Further, relevance of the differentially expressed genes in neuronal cell differentiation were also investigated using network-based approaches where the gene regulatory networks (GRNs) inferred elucidated the potential underlying interactions/functions of the key hub genes (eg, genes that regulate many genes in neuronal cells but do not regulate genes in neuronal progenitor cells) which could be further validated in wet-lab experimentation [7, 8]. In summary, this paper described a novel computational pipeline for the study of single-cell RNA-Seq transcriptomic data where key genes identified were used, with high accuracy, to predict distinct neuronal cell subtypes where such a system could be used to uncover the different subpopulations within a newly sequenced brain tissue. In addition, downstream network studies lend a systems-level relevance where potential underlying relationships are unravelled and potentially be used for targeted for treatment in neuronal developmental diseases.

Results

Prefiltering of genes

The summary of the methodology employed in this paper is summarized in Fig. 1.

Fig. 1
figure 1

Workflow for data analysis carried out in this paper. *All genes refers to the set of genes filtered by expression values and ^ selected genes refers to the optimal set of genes identified by geneset enrichment analysis (GSEA), statistical and machine-learning approaches (See Methods for more information)

Raw data, downloaded from the NCBI databased, was filtered (the criteria used for data filtering is reported in the materials and methods section) to obtain a total 8681 (~15%) genes which represents the dataset denoted by “all genes”. A total of 65 samples (15 NPC and 50 developing neuronal cells) were used as training data to SVM and RF algorithms. Significance of the cell types assignment is further validated using Pvclust [9], which employs a multiple bootstrap (50,000) resampling algorithm to calculate the approximately unbiased (AU) probability values for cluster distinctions which is shown in red in Fig. 2.

Fig. 2
figure 2

Clustering of 65 neuronal cells. The approximately unbiased (AU) probability value at each node is shown in red font. There are four distinct clusters (red boxes labelled 1–4) with an AU higher than 80. Box1 comprises of mainly NPCs while boxes 2–4 primarily consists of neuronal cells only

SVM and RF-based classification of neuronal cell types on all expressed genes

Each set of gene expression data, extracted from different feature selection methods, was used to train two different machine learning (ML) models, namely a SVM and a RF classifier. The classification was reduced to a two-class problem where the predictor was designed to identify potential neocortical neuronal cells from NPCs.

Due to the limited number of samples, 65 (15 NPC and 50 neuronal cells) used in this study, the data was not separated into training and testing set for the construction of SVM-based classifiers. Instead, leave-one-out (LOO) cross validation was carried out. However, this was deemed unnecessary for RF as classifiers were built by aggregating a large number of different decision trees, predictors built with the random forests algorithm is expected to have low variance and low bias.

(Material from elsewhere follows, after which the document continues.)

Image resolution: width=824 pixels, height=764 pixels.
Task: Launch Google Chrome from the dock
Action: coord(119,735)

SVM and RF classifiers built with the filtered high dimensional single-cell RNA-seq expression dataset, consisting of more than 8000 transcripts (Table 1), yields an accuracy of 95.3 and 76.9% respectively (Table 2). It seems like classifiers built with all transcripts, sans those of low expression, are able produce classifiers of a reasonably high accuracy, however, the quality of such classifiers needs to be co-ordinately investigated. To this end, the Matthews correlation coefficient (MCC) was used to validate the quality of the classifiers constructed. A coefficient of 1 represents a prefect prediction while that of 0 indicates a classifier producing predictions similar to random prediction. The SVM classifiers were far superior to the cognate RF classifiers having a MCC of 0.91 and 0, respectively. Thus, there is a need for additional feature transcript selection process to enhance both the accuracy and the quality of the constructed classifiers. Additionally, the construction of classifiers based on all transcripts are computational inefficient and the inclusion of large number of “noisy genes” will obscure important underlying signatures of each phenotypic class due to data overfitting and this will greatly limit the accuracy and quality of the classifiers [10]. On a more biological note, such a method fails to identify a subset of key genes which might have important biological applications in novel biomarker discovery.

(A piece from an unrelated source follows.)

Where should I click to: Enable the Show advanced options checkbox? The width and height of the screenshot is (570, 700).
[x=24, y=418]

Table 1 Genes/features selected by disparate feature selection techniques
Table 2 Accuracy of RF and SVM classifiers on the neuronal dataset

SVM and RF-based classification of neuronal cell types with enhanced feature selection

In this study, a total of five different feature selection techniques were employed in for dimensionality reduction and they are pathway-based selection by GSVA, statistical-based selection by sRAP and T-test approaches and ML-based selection by SVM-RFE and RF-based positive MDA approaches. The number of transcripts selected by each feature elimination method can be found in Table 1. Additionally, the corresponding accuracies and MCC of each classifier are listed in Table 2.

The feature selection process decreased the number of transcripts analysed by ~60% to more than 95%. The best classifier constructed was that with features selected by SVM-RFE. This selection gave the best prediction accuracies and MCC, 100% and 1 respectively, for both the SVM and RF classifiers. GSEA has enabled scientists to identify sets or group of deregulated genes where preliminary insights to alternation of cellular mechanisms under different biological conditions can be studied [10]. Given the usefulness of such a methodology, in this paper, we explore the impact on GSEA gene selection and prediction accuracy. Classifiers built with on GSVA-enriched genes did not considerably increase the prediction accuracy of the classifiers as a mere 3.2% increase in accuracy of the SVM predictor was obtained.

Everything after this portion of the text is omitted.